- [Records for the task]

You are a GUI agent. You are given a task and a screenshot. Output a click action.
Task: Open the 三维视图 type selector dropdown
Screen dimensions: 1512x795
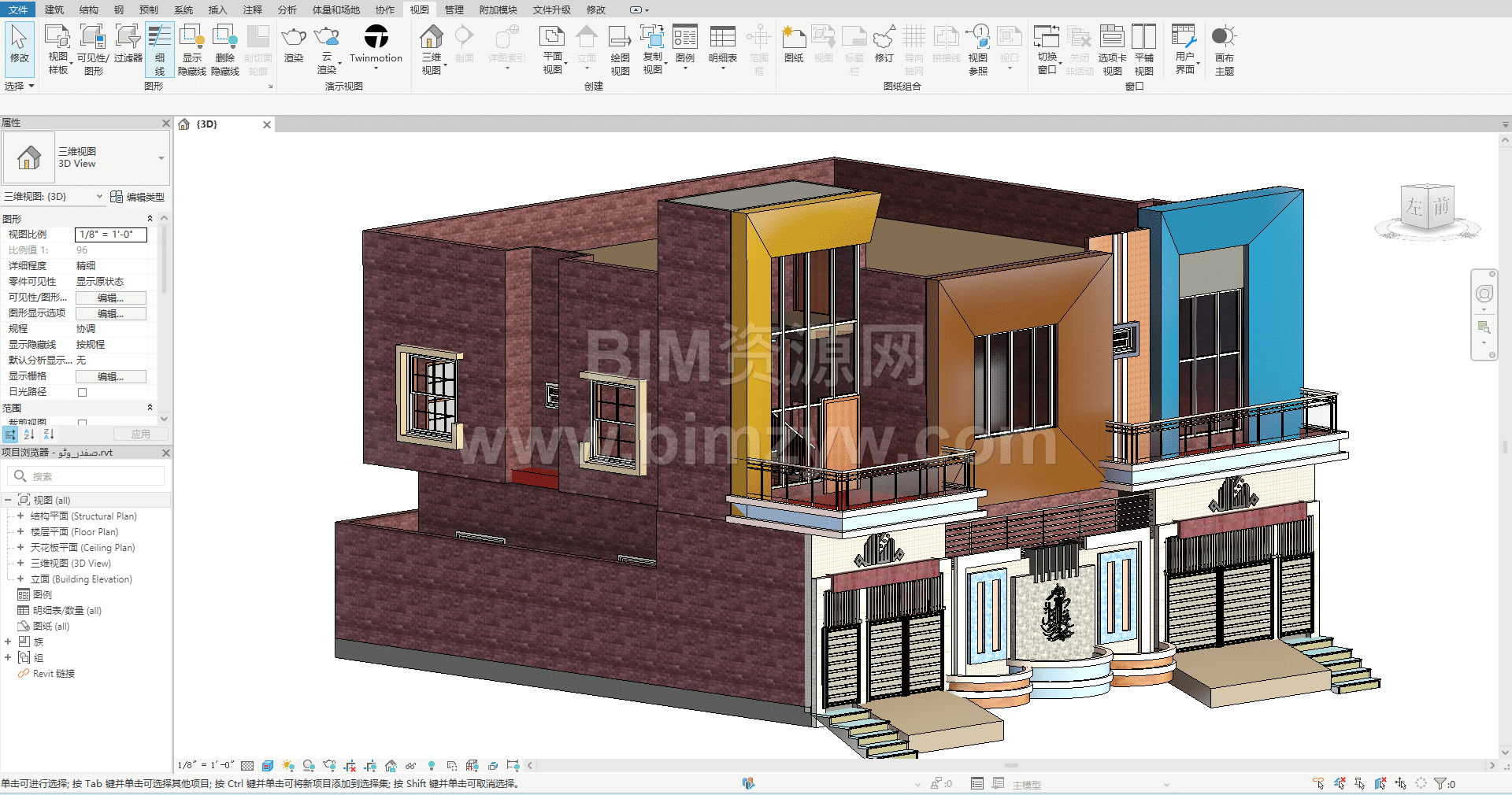pyautogui.click(x=161, y=158)
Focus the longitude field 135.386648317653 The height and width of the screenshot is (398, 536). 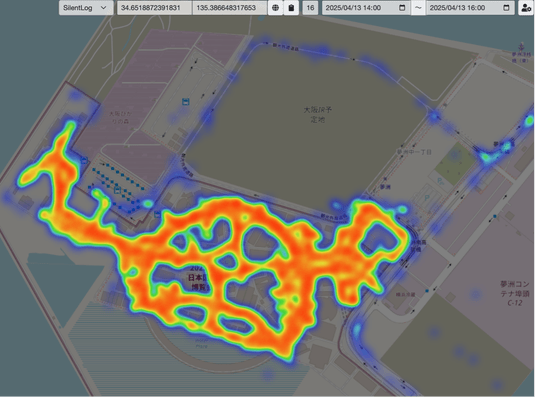point(230,8)
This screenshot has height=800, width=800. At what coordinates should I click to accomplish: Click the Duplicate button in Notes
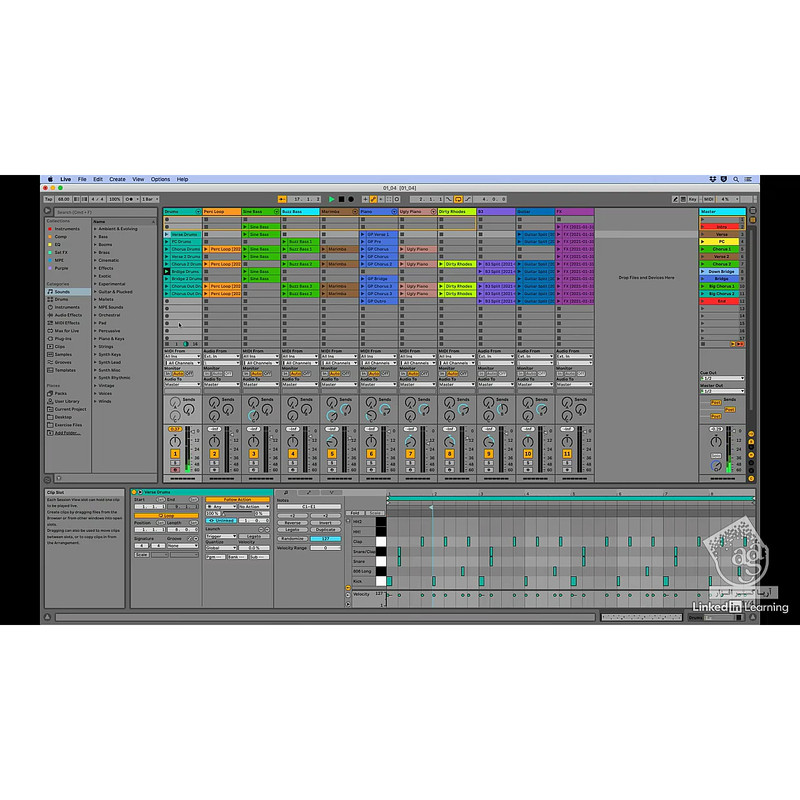325,529
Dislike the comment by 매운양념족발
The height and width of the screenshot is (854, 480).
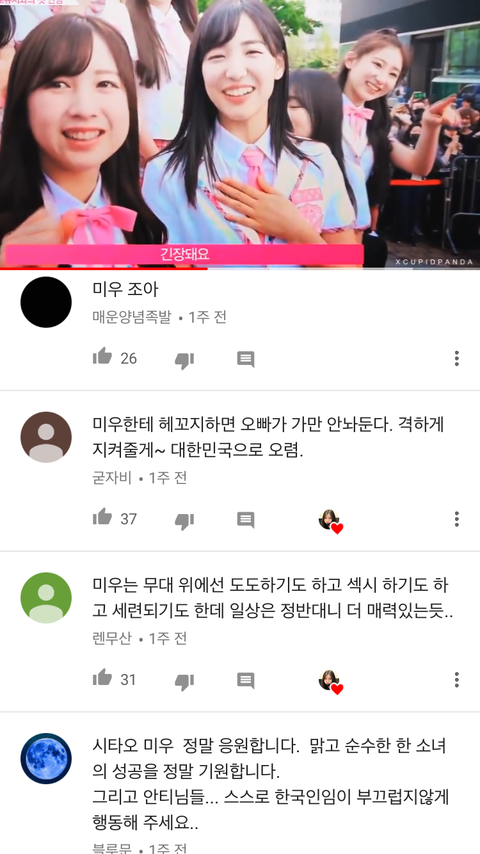click(x=184, y=360)
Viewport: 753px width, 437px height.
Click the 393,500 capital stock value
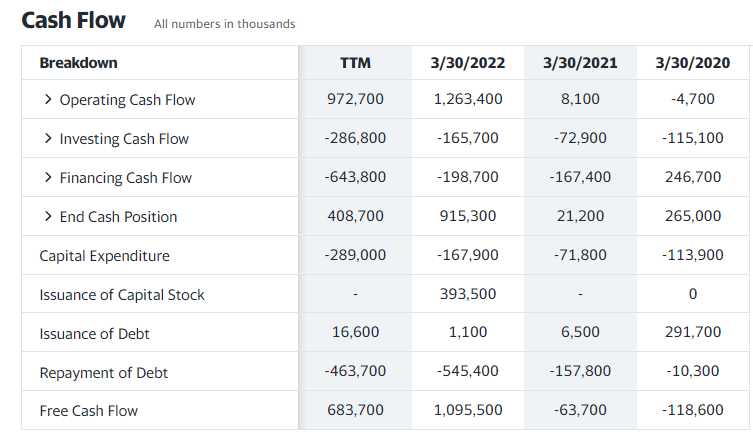point(468,293)
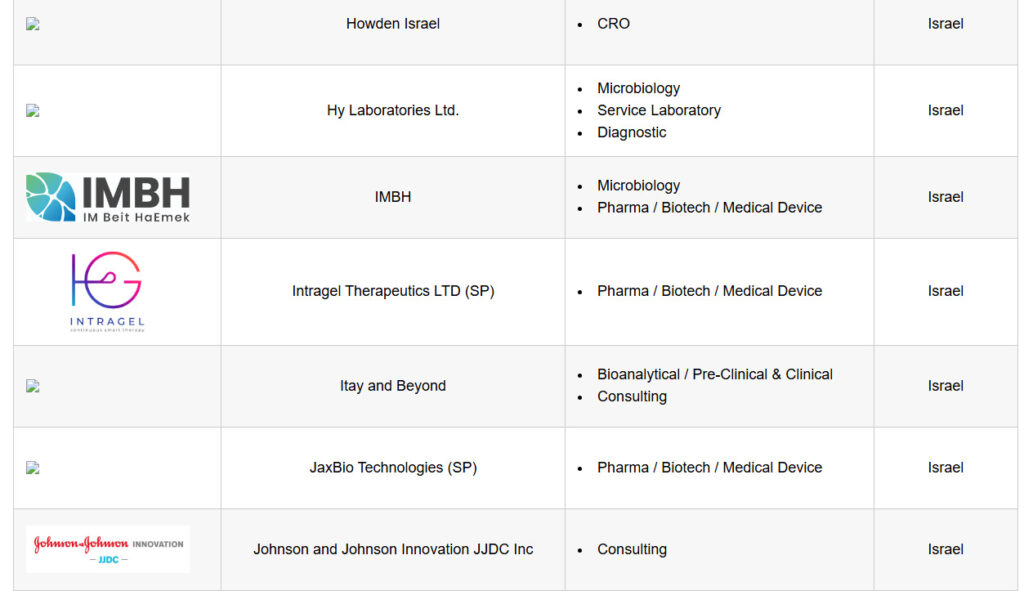Screen dimensions: 1024x591
Task: Click broken image icon beside Howden Israel
Action: tap(33, 24)
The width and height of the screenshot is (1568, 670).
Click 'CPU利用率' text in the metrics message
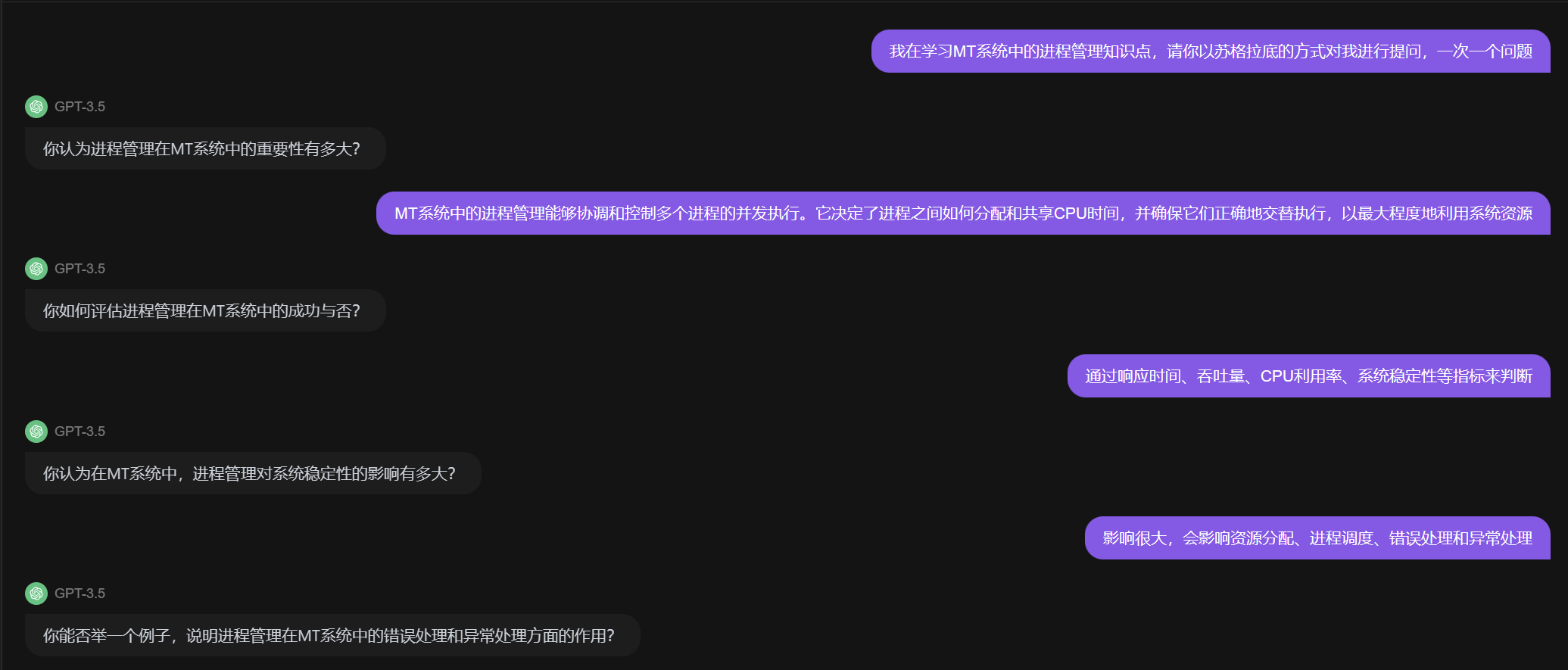point(1300,376)
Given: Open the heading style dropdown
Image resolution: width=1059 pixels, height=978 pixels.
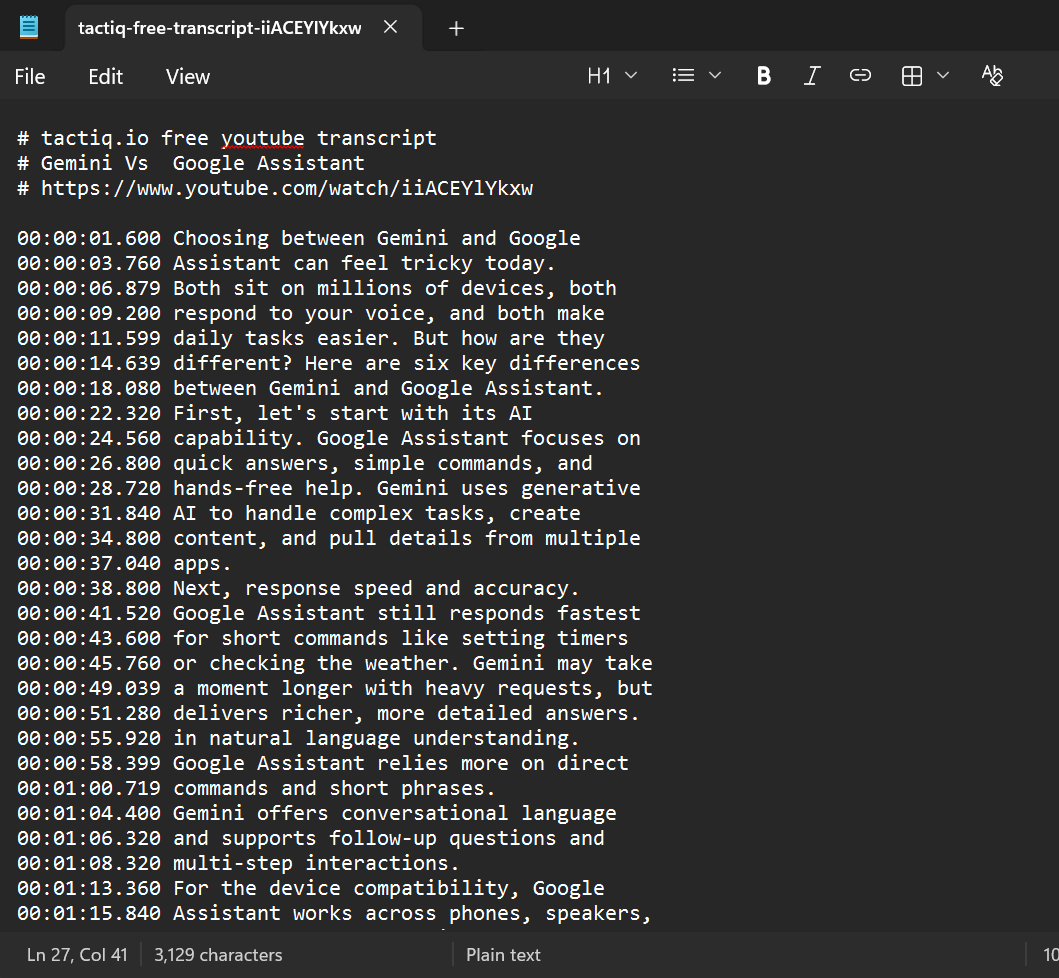Looking at the screenshot, I should pyautogui.click(x=629, y=75).
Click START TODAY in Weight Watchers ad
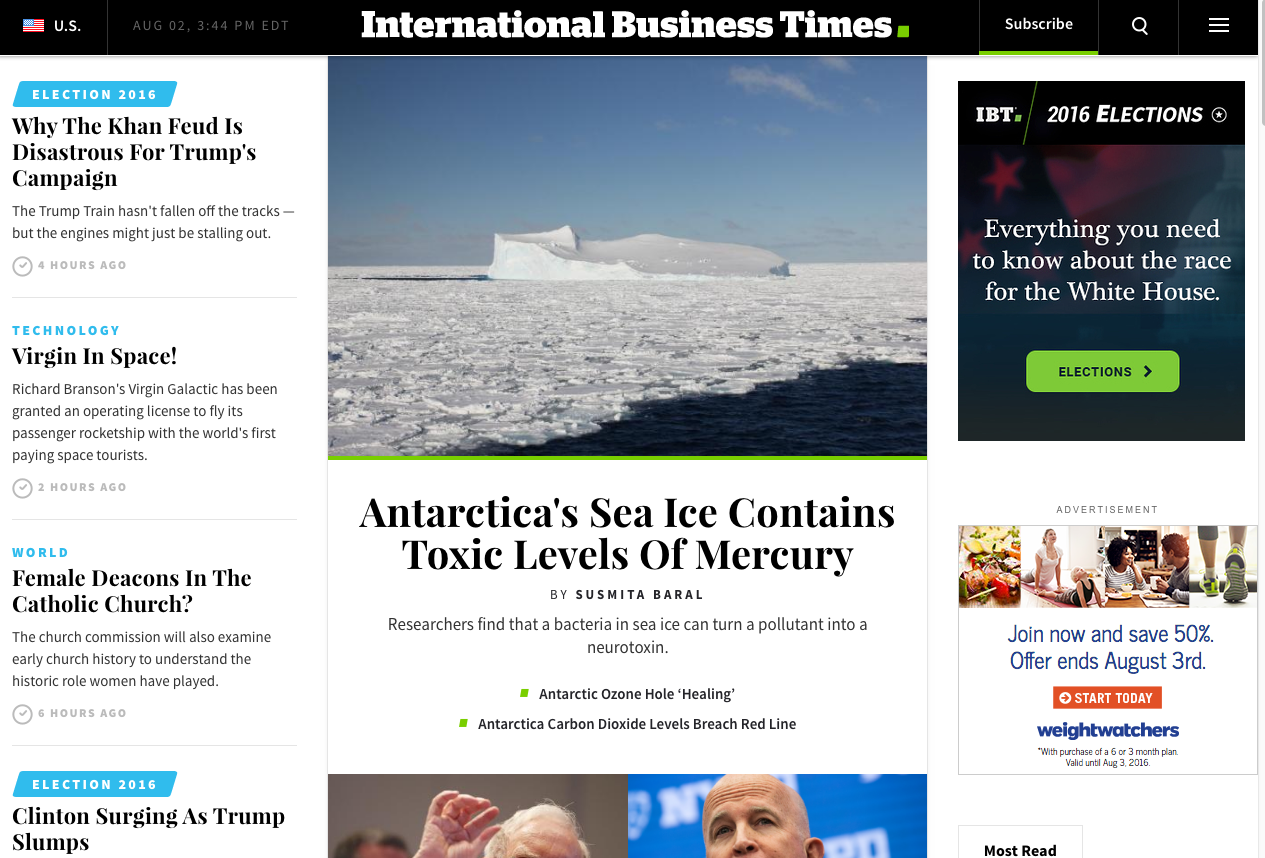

- [Assignment] For every line above with the word "Open" in it, make a copy.

- [Result of the exercise]
Task: Open the 三维视图 type selector dropdown
Given: Open the heading style dropdown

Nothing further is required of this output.